Greyhound ırkının Avrupa’da ele alınan sanat eserlerinde yaygın şekilde görülmesine rağmen bu ırkın genetik yapısının Mısır’dan bu yana devamlılığını sürdürdüğü bilinmektedir. Bilhassa diğer köpeklerden koku takip yeteneği ile ayrılması ve av köpeklerinin de büyük bir kısmının atası olarak bilinmesi dikkat çekmektedir. Mısır’da Firavunlar döneminde adeta gösterişin ve korkunun sembollerinden olmuşlardır.
Labrador Retriever ırkının bilhassa Newfoundland kıyılarında sıklıkla rastlanan köpeklerden biri olduğu yapılan çalışmalarda anlaşılmaktadır. Bu ırkın atalarının özellikle balıkçılara av sırasında yardımcı olmaları ve onlara koruma sağlamaları ile bilinen köpeklerden olduğu görülüyor. Bu ırkın gelişiminin özellikle 1800lerin başında duraksadığı ve ırkın yok olma tehlikesi ile karşı karşıya kaldığı not düşülmelidir. Irkın devamlılığı için gelişmiş tedbirler alınmıştır.
Russo-European Laika ırkının Spitz ırkı ile yakından ilişkili olduğu düşünülmektedir. Özellikle genetik bakımdan da Finlandiya ile yakından bağlantılı olduğu da düşünülmektedir. Av takibi ve bedensel kuvvet konusunda ön planda olduğu içi soğuk iklimli bölgelerde de rahatlıkla bakılabilmektedir. İkinci Dünya Savaşı sürecinde ırkın büyük oranda olumsuz etkilendiği de tespit edilmektedir.
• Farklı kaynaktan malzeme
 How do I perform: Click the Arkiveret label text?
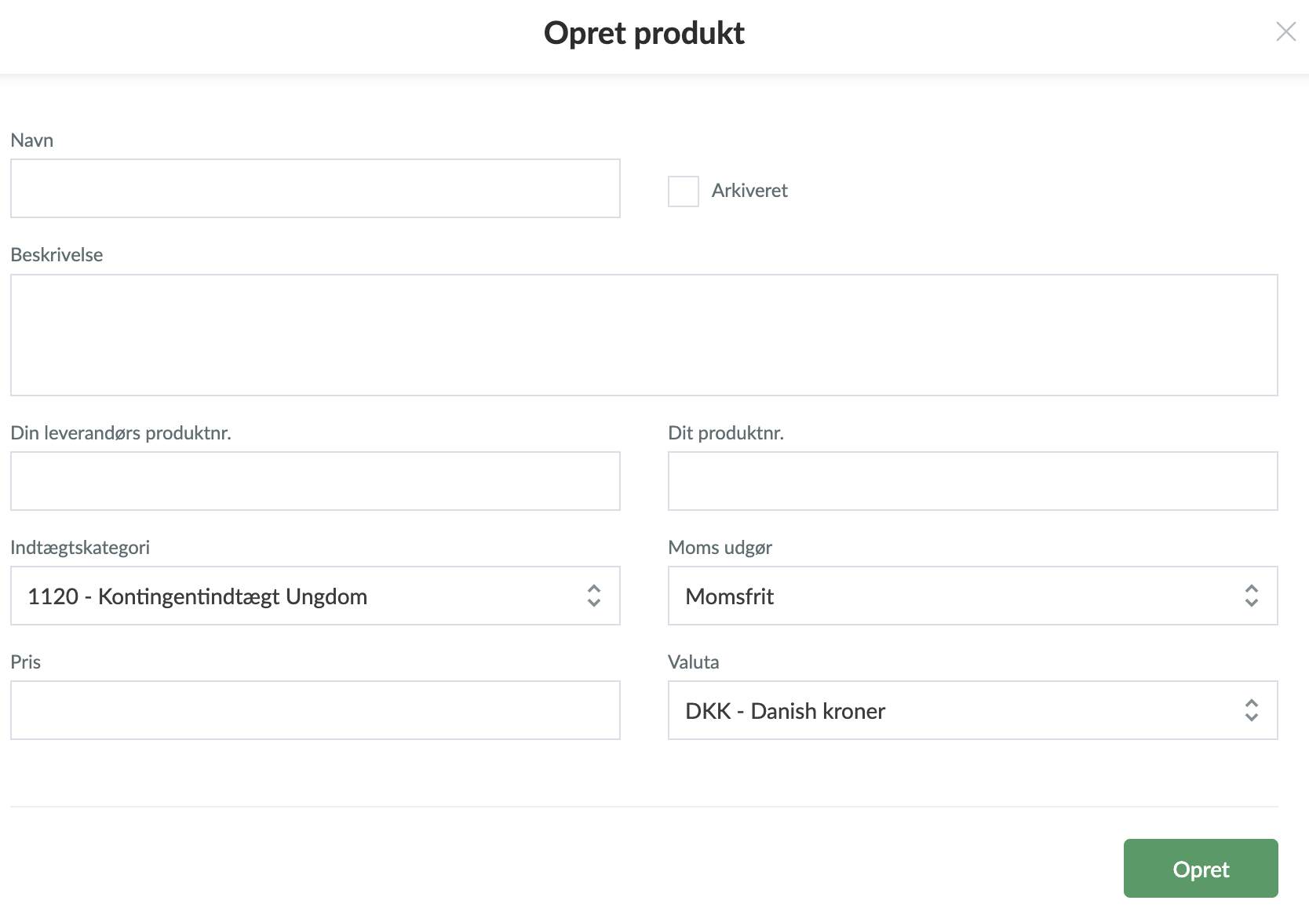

Stephens Stock ırkı Amerika’ya Avrupa’dan gelen yerleşimciler tarafından geliştirilmiştir. Bilhassa Ohio Nehri kıyısında bu ırk yoğunluk gösterir. Irkın sahasına hakimiyeti sayesinde hem küçükbaş hem de büyükbaş hayvanların güdülmesi sırasında çok büyük kolaylık sağladığı görülüyor. Bu nedenle hala aktif olarak kullanılmaya devam ediyor.